How to Buy Oil for Only $4.67 a Barrel
Several hundred thousand crude oil contracts trade on the New York Mercantile Exchange (NYMEX) on a typical day.
Look closely at the details of the session’s activity and you’ll see prices like $68.08, the closing price for October crude on Sept. 1.
You’ll probably notice that December 2010 crude settled at $75.07 and that the more time passes, the higher the price goes. For instance, traders have set the price for crude that will be delivered in December 2015 at $85.11.
Those prices all strike me as very high.
Then I realized I was shopping in the wrong store. The place to buy oil isn’t at the New York Mercantile Exchange, it’s a few blocks away at the New York Stock Exchange (NYSE).
#-ad_banner-#That’s where I found out I could buy a barrel of oil for as little as $4.67.
It’s not impossible, unethical or immoral. But it may well be the deal of a lifetime. That price is roughly 7 cents on the dollar for a barrel of crude that will cost nearly $70 just a little way down the street.
Let me show you how I did it.
It would cost $26 billon to buy every single share of Anadarko Petroleum (NYSE: APC). So let’s assume I (could) write that check.
What would I get in return?
Well, from the CEO’s perspective, I’d own an industry leader in oil and gas exploration.
From the CFO’s point of view, I’d have a company with $19.6 billion worth of net assets that typically generates between $3 billion and $6 billion in cash from operations each year.
But from my perspective, the most important thing I would own is Anadarko’s 2.37 billion barrels of crude oil reserves.
That oil is worth about $165 billion at today’s prices. And it will be worth $237 billion on the day coming soon when I believe oil prices will hit $100.
Bottom line: If I buy Anadarko for $26 billion, I get $165 billion worth of oil.
Don’t have $26 billion laying around? Hey, don’t feel bad. I don’t either. But I can buy a single share of Anadarko’s stock for about $53. That share, one of 450.9 million, entitles its owner to a tiny share of the company’s assets. That might not seem like much, but it works out to 4.6 barrels of oil. That’s $312.80 worth of oil for $53 — and you get the rest of the company, which also has significant natural gas inventory, for free.
Believe it or not, I found four other companies that offer oil even cheaper than Anadarko.
As you can see from the table, individual investors like you and me can buy oil for a far better price than the hotshot commodity traders.
Company | Market Cap | Crude Reserves | Barrel Cost |
BreitBurn | $483.9M | 103.6M | $4.67 |
Venoco | $441.7M | 58.5M | $7.55 |
Berry Petroleum | $1.0B | 125.5M | $8.13 |
Conoco Phillips | $67.8B | 8.1B | $8.39 |
Anadarko | $26.7B | 2.3B | $11.71 |
Chevron | $142.4B | 8.6B | $16.58 |
Plains Exploration | $3.2B | 177.6M | $18.02 |
Total S.A. | $129.5B | 5.7B | $22.72 |
ExxonMobil | $340.5B | 11.2B | $30.46 |
St. Mary Land | $1.7B | 51.4M | $33.07 |
Marathon | $22.4B | 636.0M | $35.17 |
Shell | $173.9B | 2.6B | $66.92 |
Cimarex Energy | $3.3B | 45.2M | $73.67 |
EOG Resources | $18.4B | 225.0M | $81.69 |
Murphy | $11.2B | 124.5M | $89.96 |
Devon Energy | $27.6B | 291.6M | $94.55 |
The winner in the cheap-oil derby, then, is BreitBurn Energy Partners (Nasdaq: BBEP), a limited partnership based in Los Angeles with 103.6 million barrels of reserves. You can purchase one share of this company on the Nasdaq for less than $10 a share. But in per-share crude reserves alone, that share is worth about $140!

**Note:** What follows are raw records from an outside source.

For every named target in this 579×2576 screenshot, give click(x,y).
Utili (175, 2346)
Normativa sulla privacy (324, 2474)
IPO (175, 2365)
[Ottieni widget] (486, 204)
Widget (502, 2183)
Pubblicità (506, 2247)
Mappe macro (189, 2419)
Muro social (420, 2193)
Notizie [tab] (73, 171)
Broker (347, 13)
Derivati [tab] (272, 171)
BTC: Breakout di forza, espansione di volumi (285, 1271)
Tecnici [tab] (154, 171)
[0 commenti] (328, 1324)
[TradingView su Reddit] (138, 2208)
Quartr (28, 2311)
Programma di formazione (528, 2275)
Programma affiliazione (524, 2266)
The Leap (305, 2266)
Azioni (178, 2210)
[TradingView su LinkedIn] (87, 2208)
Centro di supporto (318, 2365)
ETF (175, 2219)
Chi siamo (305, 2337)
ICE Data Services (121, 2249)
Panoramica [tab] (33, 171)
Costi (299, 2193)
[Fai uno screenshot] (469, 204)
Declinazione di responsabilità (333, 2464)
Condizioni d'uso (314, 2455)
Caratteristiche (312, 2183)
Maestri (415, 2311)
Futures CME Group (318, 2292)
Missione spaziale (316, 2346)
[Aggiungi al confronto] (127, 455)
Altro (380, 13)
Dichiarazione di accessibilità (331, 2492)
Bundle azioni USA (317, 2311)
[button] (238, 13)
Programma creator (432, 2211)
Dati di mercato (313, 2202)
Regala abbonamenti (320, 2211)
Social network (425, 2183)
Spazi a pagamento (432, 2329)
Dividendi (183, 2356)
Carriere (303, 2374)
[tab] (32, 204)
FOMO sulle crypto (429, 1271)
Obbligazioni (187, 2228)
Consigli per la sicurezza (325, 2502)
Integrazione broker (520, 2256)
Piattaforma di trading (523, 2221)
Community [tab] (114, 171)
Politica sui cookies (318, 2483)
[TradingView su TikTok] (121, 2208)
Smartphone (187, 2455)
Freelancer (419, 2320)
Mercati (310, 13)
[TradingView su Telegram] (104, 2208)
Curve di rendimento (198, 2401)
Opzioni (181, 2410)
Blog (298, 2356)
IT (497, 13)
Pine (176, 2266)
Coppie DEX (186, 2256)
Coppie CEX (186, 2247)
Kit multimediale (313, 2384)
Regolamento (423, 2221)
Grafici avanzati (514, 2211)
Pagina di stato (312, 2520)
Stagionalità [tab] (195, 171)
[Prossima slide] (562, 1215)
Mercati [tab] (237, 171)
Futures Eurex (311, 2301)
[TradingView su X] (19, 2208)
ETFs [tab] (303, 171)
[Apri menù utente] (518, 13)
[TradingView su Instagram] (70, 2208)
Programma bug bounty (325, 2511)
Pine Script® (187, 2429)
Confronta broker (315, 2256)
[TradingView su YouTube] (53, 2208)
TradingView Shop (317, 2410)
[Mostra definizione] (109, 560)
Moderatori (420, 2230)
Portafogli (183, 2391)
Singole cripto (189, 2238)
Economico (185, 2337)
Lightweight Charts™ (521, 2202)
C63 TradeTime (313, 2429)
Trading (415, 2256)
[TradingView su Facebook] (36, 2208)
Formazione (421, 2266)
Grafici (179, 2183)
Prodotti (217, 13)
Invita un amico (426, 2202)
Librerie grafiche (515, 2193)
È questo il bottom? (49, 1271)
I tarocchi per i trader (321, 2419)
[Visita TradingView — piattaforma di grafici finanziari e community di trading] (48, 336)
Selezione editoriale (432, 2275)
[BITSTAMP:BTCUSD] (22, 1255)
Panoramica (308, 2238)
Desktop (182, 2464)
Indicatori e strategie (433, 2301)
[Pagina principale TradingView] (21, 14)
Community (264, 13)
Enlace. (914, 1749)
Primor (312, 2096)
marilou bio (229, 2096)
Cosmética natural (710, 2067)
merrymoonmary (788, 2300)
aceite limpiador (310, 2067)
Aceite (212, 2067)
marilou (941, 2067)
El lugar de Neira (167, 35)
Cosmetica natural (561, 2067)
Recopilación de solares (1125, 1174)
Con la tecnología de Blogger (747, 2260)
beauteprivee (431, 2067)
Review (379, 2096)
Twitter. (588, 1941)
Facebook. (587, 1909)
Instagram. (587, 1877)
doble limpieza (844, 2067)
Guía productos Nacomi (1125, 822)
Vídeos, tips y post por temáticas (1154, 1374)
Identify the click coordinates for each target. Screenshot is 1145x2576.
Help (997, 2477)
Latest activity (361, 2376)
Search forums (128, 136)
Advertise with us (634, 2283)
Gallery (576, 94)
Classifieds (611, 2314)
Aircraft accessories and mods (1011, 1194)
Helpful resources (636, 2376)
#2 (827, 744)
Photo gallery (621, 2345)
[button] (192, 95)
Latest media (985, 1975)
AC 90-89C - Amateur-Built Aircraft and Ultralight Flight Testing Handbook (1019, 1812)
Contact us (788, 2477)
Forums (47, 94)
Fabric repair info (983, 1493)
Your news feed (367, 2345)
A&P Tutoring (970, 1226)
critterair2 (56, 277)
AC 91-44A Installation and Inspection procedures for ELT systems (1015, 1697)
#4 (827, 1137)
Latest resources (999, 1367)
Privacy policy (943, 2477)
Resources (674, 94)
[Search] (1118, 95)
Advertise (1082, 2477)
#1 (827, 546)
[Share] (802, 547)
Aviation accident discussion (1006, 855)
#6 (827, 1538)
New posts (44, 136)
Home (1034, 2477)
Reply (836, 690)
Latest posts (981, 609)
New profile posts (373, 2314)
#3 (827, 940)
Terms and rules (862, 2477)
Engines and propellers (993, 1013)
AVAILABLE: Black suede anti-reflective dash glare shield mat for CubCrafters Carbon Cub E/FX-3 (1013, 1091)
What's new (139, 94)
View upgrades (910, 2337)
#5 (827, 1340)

In aggregate, BreitBurn can be bought for $483 million. Its oil is worth $7.4 billion. You can buy BreitBurn’s crude for less than the $7.92 it typically costs Big Oil to produce a barrel.
That’s a steal. It won’t last long, either. Most of these oil companies are trading in the bottom half of their 52-week ranges, even though oil has already rebounded +75% off its lows . As the price of this commodity inches ever closer to $100 a barrel, these oil producers’ shares prices could be poised to take off.
Interested in oil? It’s a great investment as the economy rebounds. You can buy oil at the New York Mercantile Exchange or you can buy it at the NYSE. It’s entirely up to you. The only question is whether you want a good deal or whether you want the deal of a lifetime.